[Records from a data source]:
○ ○ ○ ○ ○ ○ ○
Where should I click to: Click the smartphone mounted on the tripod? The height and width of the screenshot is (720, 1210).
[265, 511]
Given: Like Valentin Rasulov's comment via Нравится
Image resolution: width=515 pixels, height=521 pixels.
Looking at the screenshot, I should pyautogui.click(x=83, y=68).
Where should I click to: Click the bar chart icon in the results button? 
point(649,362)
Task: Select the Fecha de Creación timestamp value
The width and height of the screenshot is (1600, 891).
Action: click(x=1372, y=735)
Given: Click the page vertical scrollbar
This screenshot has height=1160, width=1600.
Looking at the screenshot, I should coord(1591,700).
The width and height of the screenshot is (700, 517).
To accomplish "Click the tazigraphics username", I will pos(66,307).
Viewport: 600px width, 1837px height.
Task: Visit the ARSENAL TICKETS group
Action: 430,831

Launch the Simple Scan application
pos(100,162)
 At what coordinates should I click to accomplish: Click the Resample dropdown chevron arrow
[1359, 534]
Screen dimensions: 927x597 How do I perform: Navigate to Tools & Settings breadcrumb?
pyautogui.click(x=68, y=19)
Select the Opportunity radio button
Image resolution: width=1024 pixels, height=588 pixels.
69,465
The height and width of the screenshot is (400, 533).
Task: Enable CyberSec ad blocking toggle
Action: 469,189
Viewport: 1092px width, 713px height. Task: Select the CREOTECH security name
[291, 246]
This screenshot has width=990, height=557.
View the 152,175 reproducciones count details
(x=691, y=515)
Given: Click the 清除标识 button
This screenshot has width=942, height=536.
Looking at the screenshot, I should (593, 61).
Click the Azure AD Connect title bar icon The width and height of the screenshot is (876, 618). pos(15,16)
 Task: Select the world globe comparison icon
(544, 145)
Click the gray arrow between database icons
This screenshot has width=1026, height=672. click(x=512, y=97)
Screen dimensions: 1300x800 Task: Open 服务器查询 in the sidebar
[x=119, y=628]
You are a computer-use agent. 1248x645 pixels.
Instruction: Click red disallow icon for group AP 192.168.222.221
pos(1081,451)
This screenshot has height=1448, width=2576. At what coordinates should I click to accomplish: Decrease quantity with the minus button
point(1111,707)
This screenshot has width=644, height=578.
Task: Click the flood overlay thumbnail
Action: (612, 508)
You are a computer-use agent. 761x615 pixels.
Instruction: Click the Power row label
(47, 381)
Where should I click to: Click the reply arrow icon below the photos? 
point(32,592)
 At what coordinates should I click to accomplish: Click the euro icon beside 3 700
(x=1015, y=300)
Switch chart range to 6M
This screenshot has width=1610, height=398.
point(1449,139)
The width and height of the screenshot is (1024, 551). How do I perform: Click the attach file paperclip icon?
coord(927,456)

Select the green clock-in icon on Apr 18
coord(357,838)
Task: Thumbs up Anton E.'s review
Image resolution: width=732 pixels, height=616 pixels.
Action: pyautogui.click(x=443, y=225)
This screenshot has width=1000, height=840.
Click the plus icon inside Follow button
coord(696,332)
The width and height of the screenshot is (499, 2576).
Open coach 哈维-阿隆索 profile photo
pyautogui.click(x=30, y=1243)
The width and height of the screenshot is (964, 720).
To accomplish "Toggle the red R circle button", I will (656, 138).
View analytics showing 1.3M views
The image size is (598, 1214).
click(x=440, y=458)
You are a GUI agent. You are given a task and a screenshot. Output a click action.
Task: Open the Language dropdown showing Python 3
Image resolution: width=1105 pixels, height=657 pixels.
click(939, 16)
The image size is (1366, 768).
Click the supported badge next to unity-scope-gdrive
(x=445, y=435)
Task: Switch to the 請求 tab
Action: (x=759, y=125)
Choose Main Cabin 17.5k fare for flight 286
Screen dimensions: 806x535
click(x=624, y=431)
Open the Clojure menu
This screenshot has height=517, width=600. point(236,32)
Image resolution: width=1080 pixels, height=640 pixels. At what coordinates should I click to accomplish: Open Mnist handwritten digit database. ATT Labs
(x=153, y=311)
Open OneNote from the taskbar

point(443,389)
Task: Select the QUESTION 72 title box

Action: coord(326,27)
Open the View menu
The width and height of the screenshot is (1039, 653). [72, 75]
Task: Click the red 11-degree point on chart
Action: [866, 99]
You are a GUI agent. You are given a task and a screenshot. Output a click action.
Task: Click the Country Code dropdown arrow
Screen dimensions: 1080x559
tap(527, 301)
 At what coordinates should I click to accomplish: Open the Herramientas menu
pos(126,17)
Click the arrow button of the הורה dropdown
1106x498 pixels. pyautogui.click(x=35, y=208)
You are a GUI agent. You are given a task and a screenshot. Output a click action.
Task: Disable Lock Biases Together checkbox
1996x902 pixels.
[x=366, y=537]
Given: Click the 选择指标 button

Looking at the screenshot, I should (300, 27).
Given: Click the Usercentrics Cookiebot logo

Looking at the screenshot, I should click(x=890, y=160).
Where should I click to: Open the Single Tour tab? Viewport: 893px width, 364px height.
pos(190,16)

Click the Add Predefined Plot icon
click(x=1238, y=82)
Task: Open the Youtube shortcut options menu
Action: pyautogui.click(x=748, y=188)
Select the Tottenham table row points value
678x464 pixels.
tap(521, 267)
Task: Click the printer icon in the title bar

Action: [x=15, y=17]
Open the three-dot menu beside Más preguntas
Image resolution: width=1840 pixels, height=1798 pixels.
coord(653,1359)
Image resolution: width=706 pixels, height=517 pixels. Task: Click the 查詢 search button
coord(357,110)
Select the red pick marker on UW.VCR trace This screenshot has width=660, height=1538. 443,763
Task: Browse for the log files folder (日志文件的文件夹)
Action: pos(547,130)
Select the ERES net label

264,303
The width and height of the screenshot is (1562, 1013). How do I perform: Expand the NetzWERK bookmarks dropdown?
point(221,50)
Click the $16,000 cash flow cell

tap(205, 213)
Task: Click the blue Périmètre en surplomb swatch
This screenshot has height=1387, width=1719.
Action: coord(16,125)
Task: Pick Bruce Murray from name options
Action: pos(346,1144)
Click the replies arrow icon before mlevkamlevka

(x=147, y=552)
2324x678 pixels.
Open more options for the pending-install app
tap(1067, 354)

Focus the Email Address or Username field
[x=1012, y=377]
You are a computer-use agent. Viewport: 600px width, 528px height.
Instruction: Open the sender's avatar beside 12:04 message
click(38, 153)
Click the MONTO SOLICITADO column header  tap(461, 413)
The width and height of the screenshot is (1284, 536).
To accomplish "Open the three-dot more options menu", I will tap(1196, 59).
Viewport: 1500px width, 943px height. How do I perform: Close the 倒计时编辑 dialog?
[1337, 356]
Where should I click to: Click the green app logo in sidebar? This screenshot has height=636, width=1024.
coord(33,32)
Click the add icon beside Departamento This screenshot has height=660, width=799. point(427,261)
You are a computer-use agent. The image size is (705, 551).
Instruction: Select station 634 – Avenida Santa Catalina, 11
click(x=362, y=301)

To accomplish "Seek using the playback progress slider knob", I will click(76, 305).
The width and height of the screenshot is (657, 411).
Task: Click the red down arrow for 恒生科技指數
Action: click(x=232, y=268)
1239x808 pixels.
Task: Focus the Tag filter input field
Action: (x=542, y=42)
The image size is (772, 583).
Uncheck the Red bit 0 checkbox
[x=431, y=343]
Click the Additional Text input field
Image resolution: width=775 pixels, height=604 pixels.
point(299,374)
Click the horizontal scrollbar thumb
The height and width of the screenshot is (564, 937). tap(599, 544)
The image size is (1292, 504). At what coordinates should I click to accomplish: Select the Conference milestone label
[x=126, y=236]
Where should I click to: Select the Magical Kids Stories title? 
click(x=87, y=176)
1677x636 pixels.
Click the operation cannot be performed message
○ ○ ○ ○ ○ ○ ○
[Problem]:
Output only the lines from the one with "Where should I click to: Select" through the last line of the entries above; please keep them exact.

[Expected answer]:
Where should I click to: Select the Magical Kids Stories title? 
click(x=87, y=176)
1677x636 pixels.
Click the operation cannot be performed message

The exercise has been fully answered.